Download Free A Treatise On Various Branches Of The Criminal Law Of Scotland Book in PDF and EPUB Free Download. You can read online A Treatise On Various Branches Of The Criminal Law Of Scotland and write the review.

Reprint of the original, first published in 1867.
Written by an expert team of authors, this clear and comprehensive guide explains all the basic principles relating to Scots criminal law, taking account of ongoing changes in substantive law, including the continuing influence of human rights. This well-established text is an essential reference source for both law students and legal practitioners and includes coverage of: - developments in case law and statute reflecting the prominence of statutory offences - analysis of the meaning of 'wicked' in the context of recklessness - an examination of perjury - reflections upon diminished responsibility - the interaction between provocation and self-defence - the continuing influence of the European Convention on Human Rights and related jurisprudence - an analysis of how Scotland has sought to address the right to die issue and the age of criminal responsibility The main common law and statutory offences are covered under the following sections: - Offences against the person including homicide and sexual offences - Social protection offences including the Misuse of Drugs Act 1971 and road traffic offences - Property offences including theft, robbery, embezzlement and malicious mischief - Offences against the state and administration of justice including contempt of court and interfering with the course of justice This title is included in Bloomsbury Professional's Scots Criminal Law online service.

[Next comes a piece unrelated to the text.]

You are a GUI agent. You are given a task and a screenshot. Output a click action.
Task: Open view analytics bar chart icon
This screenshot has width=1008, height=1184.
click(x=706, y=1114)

Taking the form of two companion volumes, Police Courts in Nineteenth-Century Scotland represents the first major investigation into the administration, experience, impact and representation of summary justice in Scottish towns, c.1800 to 1892. Each volume explores diverse, but complementary, themes relating to judicial practices, relationships, experiences and discourses through the lens of the same subject matter: the police court. Volume 1, subtitled Magistrates, Media and the Masses, provides an institutional, social and cultural history of the establishment, development and practice of police courts. It explores their rise, purpose and internal workings, and how justice was administered and experienced by those who attended them in a variety of roles. Special attention is given to examining how courtroom discourse was represented in print culture, the role of the media in providing a discursive commentary on summary justice, and the ways in which magistrates and the police engaged in a law and order dialogue with the press. Throughout, consideration is given to uncovering the relationship between magistrates, the courts, the police and the wider community, and to charting the implications of the rise of summary justice and the ’police-man’ state for the urban masses (as evidenced through prosecution, conviction and punishment patterns). Volume 2, subtitled Boundaries, Behaviours and Bodies, examines, through themed case studies, how these civic and judicial institutions shaped conceptual, spatial, temporal and commercial boundaries by regulating every-day activities, pastimes and cultures. As with Volume 1, Boundaries, Behaviours and Bodies is attentive to the relationship between magistrates, the police, the media and the wider community, but here the main focus of analysis is on the role and impact of the police courts, through their practice, on cultural ideas, social behaviours and environments in the nineteenth-century city.
List of members in v. 1, with continuations in v. 2-7. "History of the society" in v. 2-7.
This text offers a collection of essays examining various aspects of the law of evidence. Each chapter provides a feminist critique of some aspect of evidence scholarship and evidence law. Much has been written about evidence and about feminist legal theory: this text explores their intersection.